Kristin Atherton’s Jen is the editor of Belle Vie, a lifestyle magazine that aims to be Vancouver’s answer to the New Yorker, but is financially struggling. Jen and her husband Tim (Noel Sullivan) have money worries of their own, because in addition to Jen’s job uncertainly, Tim is an unemployed video game designer.
When the magazine’s publisher parachutes in Ben Lamb’s alpha male consultant, Bruce, his predilection for hunting and self-sufficiency provokes Jen into realising she and Ben would be ill-equipped in the event of a global apocalypse.
The greatest element of Hall’s writing comes through in her observation of the couple’s changing dynamic as Jen becomes drawn into survivalist preparation and Tim uses his programming abilities to build simulations of how he and his wife would fare in different cataclysmic scenarios, at the expense of finding paid work. Atherton and Sullivan bring a natural bounce to the couple’s relationship, helped by Sullivan getting the wittiest dialogue and delivering each line to perfection.
The difficulty is that Jen’s increasing obsession with self-sufficiency is so crudely written that it makes The Good Life look like a Samuel Beckett play, and are not helped by its audience having lived through a true pandemic rather than an imagined one. And while Lamb’s character is supposedly the inciting presence for Jen’s transformation, the levels of suaveness that he brings to the role make it seem less likely, not more, that she would fall for the survivalist side of his nature.

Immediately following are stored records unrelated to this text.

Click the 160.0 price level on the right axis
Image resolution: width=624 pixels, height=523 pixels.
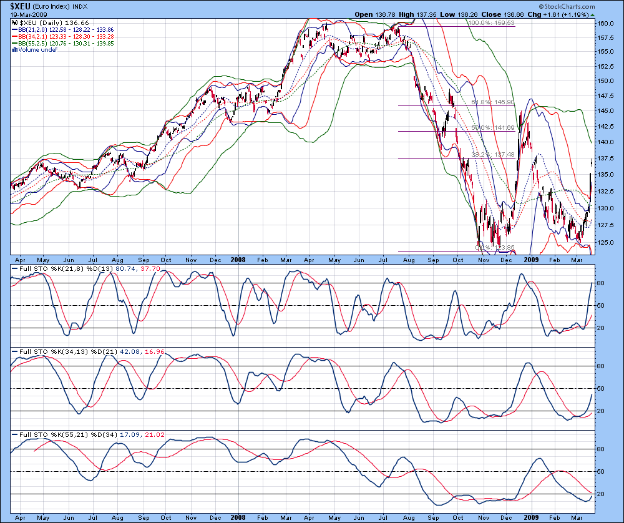click(x=606, y=23)
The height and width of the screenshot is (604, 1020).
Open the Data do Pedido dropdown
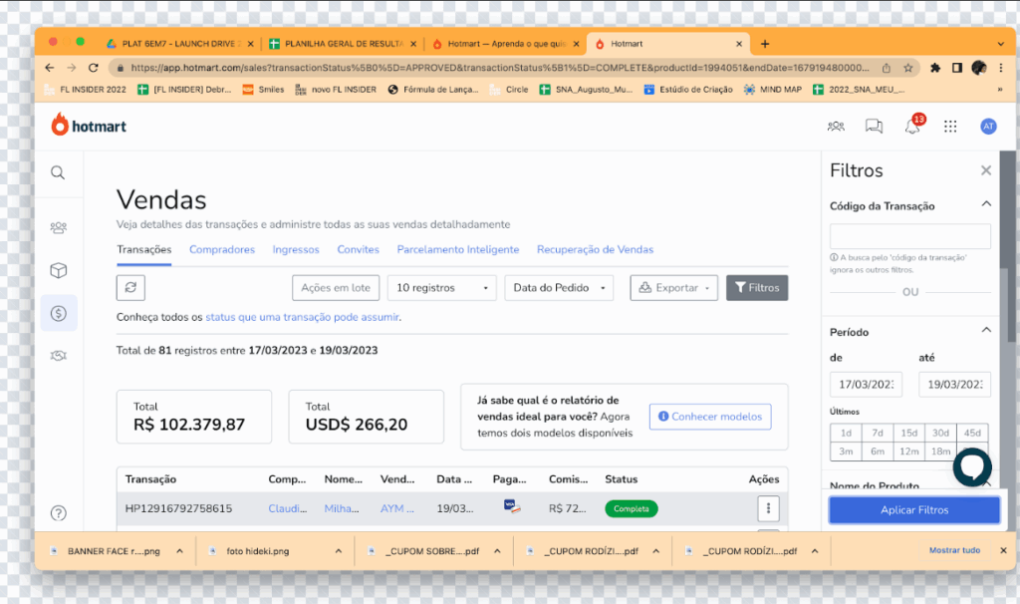[x=558, y=288]
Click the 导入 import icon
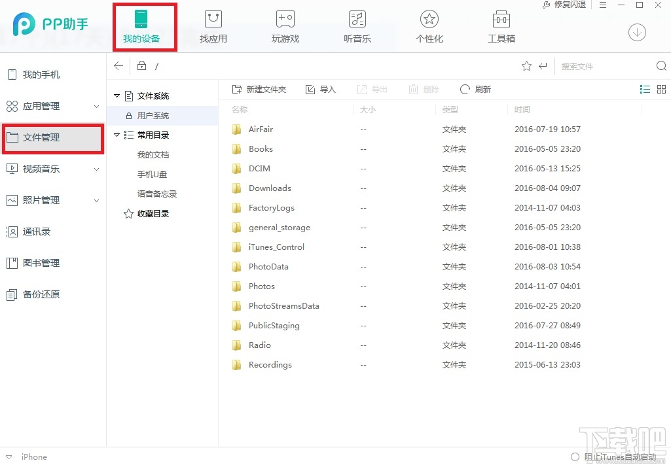Screen dimensions: 671x467 click(x=311, y=89)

Christine Gomes fills out the cast as Abby, a woman whose introduction as a woman finally free from her trophy wife status is far more interesting than the confidante/love rival that Hall’s script reduces her to. Like Atherton and Sullivan, Gomes and Lamb do also have a chemistry, so much that one wonders what this quartet of actors could do with material more befitting their talents.

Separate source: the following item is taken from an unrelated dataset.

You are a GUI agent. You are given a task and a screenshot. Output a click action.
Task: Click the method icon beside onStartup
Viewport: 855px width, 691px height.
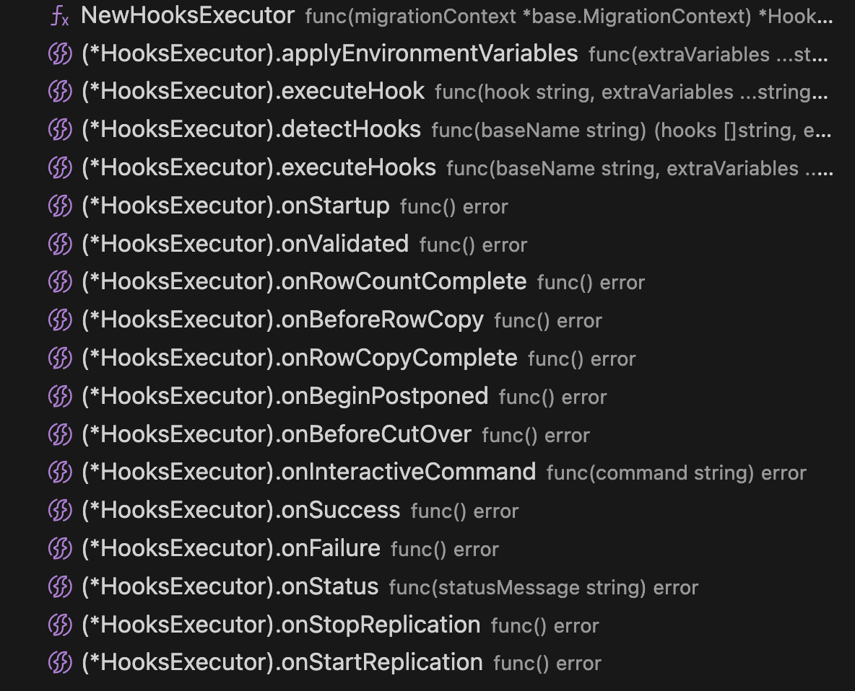[60, 206]
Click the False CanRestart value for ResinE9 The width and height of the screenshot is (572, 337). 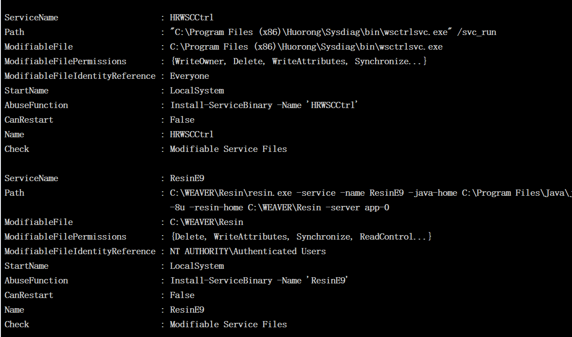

Ceci Calf’s set, which reconfigures the Finborough’s compact space into a traverse stage, does well to serve as multiple locations, from millennial apartment to office and even a forest for an ill-advised attempt at survival training.

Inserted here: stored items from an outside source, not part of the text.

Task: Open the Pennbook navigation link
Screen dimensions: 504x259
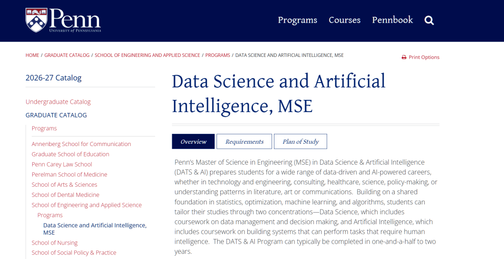Action: [x=392, y=20]
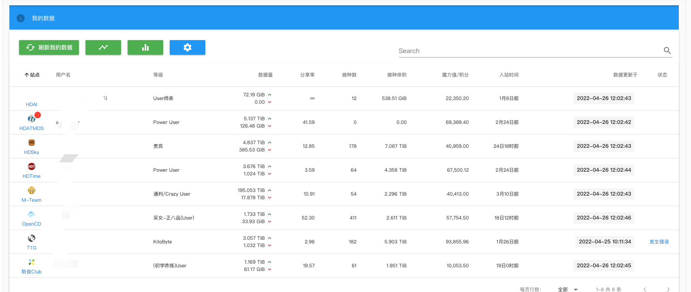Sort table by 魔力值/积分 column header
691x292 pixels.
tap(455, 75)
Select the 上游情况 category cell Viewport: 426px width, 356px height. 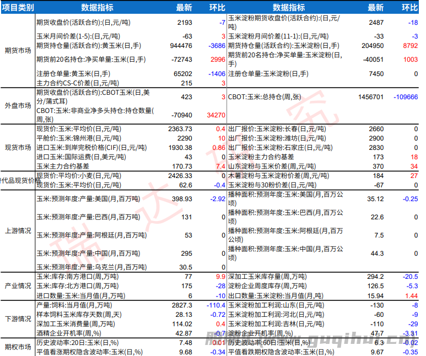pos(18,230)
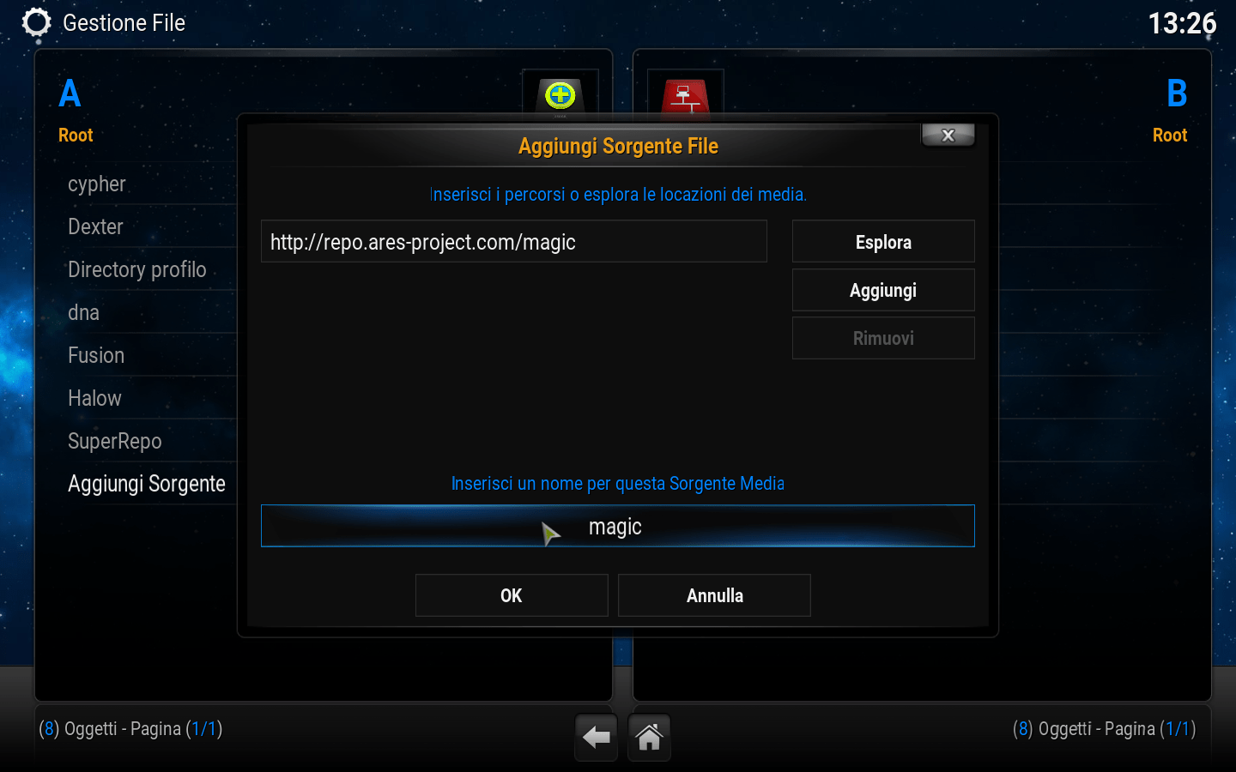Confirm with the OK button
1236x772 pixels.
click(512, 595)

That particular episode and its fall out do at least propel Hall’s script towards its highlight: the realisation that the one apocalypse Jen and Tim should be preparing for is the implosion of their marriage.
When the survivalist metaphors are stripped away, what remains feels like an honest attempt to capture the angst of a young couple who are wondering if they made the right choices. But How to Survive an Apocalypse takes so long to get there that such a revelation seems scant compensation for the journey.